Here are five key highlights from the bill:
First, the Energy Act re-gears the U.S. Department of Energy’s Office of Fossil Fuel to focus on carbon capture, utilization and storage technologies, and it authorizes a comprehensive carbon capture R&D program, including six large, first-of-a-kind demonstrations for natural gas, coal, and industrial facilities. In addition, it starts serious research and demonstration on carbon removal technologies via creative X-prizes on removing carbon dioxide from the atmosphere.
More specifically, it passed the The Launching Energy Advancement and Development through Innovations in Natural Gas (LEADING Act) directing DOE to conduct critical carbon capture research and development for natural gas power plant applications.
The Enhancing Fossil Fuel Energy Carbon Technology Act (EFFECT Act) was part of the bill and provides DOE with new resources and tools to develop clean technologies. Focus areas include reducing emissions from both coal and natural gas power plants, industrial processes, and direct air capture.
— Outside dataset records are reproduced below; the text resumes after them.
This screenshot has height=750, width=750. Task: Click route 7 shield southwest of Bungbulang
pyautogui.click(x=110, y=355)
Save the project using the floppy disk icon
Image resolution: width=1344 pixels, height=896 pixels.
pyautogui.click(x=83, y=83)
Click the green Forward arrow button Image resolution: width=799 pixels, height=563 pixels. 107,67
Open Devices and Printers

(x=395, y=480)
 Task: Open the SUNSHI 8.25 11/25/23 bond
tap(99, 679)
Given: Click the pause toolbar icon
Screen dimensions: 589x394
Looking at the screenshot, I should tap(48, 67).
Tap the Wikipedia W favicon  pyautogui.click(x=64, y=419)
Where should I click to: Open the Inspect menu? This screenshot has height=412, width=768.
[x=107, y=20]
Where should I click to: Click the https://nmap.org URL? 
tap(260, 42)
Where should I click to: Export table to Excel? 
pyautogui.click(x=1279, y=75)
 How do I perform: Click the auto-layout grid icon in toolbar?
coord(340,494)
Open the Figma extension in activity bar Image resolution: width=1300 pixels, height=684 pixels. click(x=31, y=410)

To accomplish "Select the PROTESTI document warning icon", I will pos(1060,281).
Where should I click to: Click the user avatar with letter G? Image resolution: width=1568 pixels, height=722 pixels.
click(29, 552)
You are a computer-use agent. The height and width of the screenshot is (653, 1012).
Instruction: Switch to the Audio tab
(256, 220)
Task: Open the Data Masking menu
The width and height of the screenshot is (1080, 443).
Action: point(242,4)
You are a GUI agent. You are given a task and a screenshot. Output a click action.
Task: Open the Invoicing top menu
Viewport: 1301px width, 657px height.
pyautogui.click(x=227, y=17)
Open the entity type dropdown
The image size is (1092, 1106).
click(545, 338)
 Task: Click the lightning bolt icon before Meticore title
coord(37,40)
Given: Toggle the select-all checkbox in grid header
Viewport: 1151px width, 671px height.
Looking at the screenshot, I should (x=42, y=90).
The USE IT Act was also included and would direct EPA to use its existing authority to support carbon utilization and direct air capture research; clarify that carbon capture projects and carbon dioxide pipelines are eligible for expedited permitting reviews; direct the White House Council on Environmental Quality to establish guidance to assist project developers and operators of carbon capture, utilization and storage facilities and CO2 pipelines; and establish task forces to hear input from affected stakeholders for updating and improving guidance over time.
Second, it aims to reinvigorate advanced nuclear energy by formally authorizing the moonshot Advanced Reactor Demonstration Program (ARDP) and the Nuclear Energy Leadership Act (NELA). And, you can’t run the advanced nuclear reactors without advanced fuel – which is why the Energy Act also creates a temporary program to provide that High-Assay Low-Enriched Uranium (HALEU) fuel.
Third, the new law establishes a comprehensive grid scale storage demo program, effectively authorizing the Energy Storage Grand Challenge that former Energy Secretary Dan Brouillette launched at DOE last year and that now Secretary Jennifer Granholm has committed to continuing – along with a joint initiative with the Department of Defense (DOD) to develop long-duration storage technologies, and a program to provide technical assistance to rural and municipal electric utilities. The bill also authorized the Better Energy Storage Technology (BEST) Act to reorient the federal grid scale storage research, development, and demonstration program around ambitious technology goals necessary to facilitate important breakthroughs for grid of the future.
Fourth, it includes significant provisions like the Advanced Geothermal Innovation Leadership (AGILE) Act for advanced always-on renewables like geothermal energy, including programs to demonstrate technologies to enable geothermal anywhere. There are exciting opportunities to transfer technologies from the oil and gas industry and demonstrate the co-production of critical minerals with geothermal energy.
Fifth, the bill includes The Clean Industrial Technologies Act (CITA), which starts a comprehensive crosscutting clean industrial technologies R&D program to lower the cost of cleaner chemicals, materials, and manufacturing.
As well, it contains significant reauthorizations for solar and wind, critical minerals, grid modernization, the DOE’s Office of Technology Transitions, ARPA-E, and much more.
In addition to those key clean energy authorizations, the Energy Act also includes important tax credit extensions, known as 45Q, for clean energy technologies like carbon capture and other credits for new offshore wind developments. And, perhaps the largest climate provision of the Energy Act of 2020 phased out of greenhouse gases called hydrofluorocarbons.
We like to look at this bill as a clean energy roadmap for the destination ahead – implementation.
American consumers, businesses, and power companies will all benefit from the Energy Act of 2020 — once fully funded and implemented, of course.